When Gopal goes off to work Uma tries to establish some sort of domestic routine; this involves everything from learning how to chop vegetables properly all the way up figuring what on Earth she might do with herself during her many hours free in a busy neighborhood where every time she closes her eyes someone drives past outside laying on their horn so that even if she had been able to get any sleep at all it would have been utterly impossible. The happily married woman next door, Sheetal (Chhaya Kadam), takes pity on Uma who is like an alien child dropped into this world and delivers even her most impassioned and welcoming lines with wry impenetrable wit. It’s a role Kadam plays perfectly, finding variation even within monotony not least because Apte tends towards fiery unpredictability while Kadam herself channels more deadpan insanity.
Uma’s mind starts unraveling at the edges, torn between her gossiping neighbors and society’s expectations of her until she finds a macabre outlet for her frustration. When Kandhari begins to manifest her anxieties into the world around her, it is in the form of wildly imaginative stop-motion elements that rupture his world-building, revealing images that have been blended together seamlessly but aren’t quite logical or like Uma herself don’t feel as if they belong.

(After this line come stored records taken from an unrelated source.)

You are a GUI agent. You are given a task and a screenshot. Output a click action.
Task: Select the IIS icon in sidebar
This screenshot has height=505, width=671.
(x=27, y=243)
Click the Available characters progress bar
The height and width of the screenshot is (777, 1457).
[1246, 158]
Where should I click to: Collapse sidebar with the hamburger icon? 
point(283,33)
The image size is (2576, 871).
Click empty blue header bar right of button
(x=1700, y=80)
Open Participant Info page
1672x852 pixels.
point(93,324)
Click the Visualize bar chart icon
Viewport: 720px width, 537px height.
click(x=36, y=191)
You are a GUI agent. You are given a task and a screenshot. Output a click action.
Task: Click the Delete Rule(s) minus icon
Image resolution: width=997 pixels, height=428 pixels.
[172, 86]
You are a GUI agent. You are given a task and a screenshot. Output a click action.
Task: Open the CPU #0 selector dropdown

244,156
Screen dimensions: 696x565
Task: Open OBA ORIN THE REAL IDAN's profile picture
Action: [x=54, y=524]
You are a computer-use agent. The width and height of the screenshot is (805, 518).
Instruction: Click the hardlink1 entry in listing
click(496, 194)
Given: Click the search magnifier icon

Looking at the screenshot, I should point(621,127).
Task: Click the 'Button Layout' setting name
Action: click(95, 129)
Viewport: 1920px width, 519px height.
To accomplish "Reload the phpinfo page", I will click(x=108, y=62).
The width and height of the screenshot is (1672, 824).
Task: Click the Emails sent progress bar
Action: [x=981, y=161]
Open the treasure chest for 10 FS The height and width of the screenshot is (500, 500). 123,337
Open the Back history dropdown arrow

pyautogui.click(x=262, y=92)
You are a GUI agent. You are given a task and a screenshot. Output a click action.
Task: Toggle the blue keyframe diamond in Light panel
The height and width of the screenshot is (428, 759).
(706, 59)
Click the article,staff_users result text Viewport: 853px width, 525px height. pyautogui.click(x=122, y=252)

But the more sudden genre swerves “Sister Midnight” takes, the less control Kandhari seems to have over what he may or may not be making up about his own movie. His story holds Indian patriarchal norms up to scrutiny and through its tender portrayal of Gopal as a nervous wreck equally victimized by circumstance as Uma (if not more) whose subgenres it ultimately leans into would be best left unspoiled by this review, though some of its genre hallmarks do suggest it could be a film about love’s devouring nature. Yet still: The indignities Gopal eventually suffers due to Uma’s deteriorating state of mind yield too perversely mean-spirited results that feel wrong.
Kandhari has a clear and twisted vision, but he is also very good at making us care about these people (maybe too good). The punk-feminist parable he tries to construct with “Sister Midnight,” using phantasmagoric imagery throughout, veers too heavily toward the truly disturbing both emotionally and viscerally for its intentions always come off cleanly enough with an audience.
This dissonance also contributes to (or perhaps collides with) the clockwork rhythm of the film becoming too mechanical to handle; past a certain point, visual gags stop being unpredictable within it and everything that was initially right about its off-kilter sensibilities starts feeling like dead weight which keeps “Sister Midnight” from being able to go on the transformative journey required in order for it to chase its initial Surrealist high.
The movie slips away from Kandhari somewhere after its first hour, resulting in an enrapturing and delightful enough first two-thirds but one that becomes so married to a singular approach during its back half that it ultimately ends up eating itself alive style-wise leaving too little room at the table for what could have been bold ideas about identity and performance.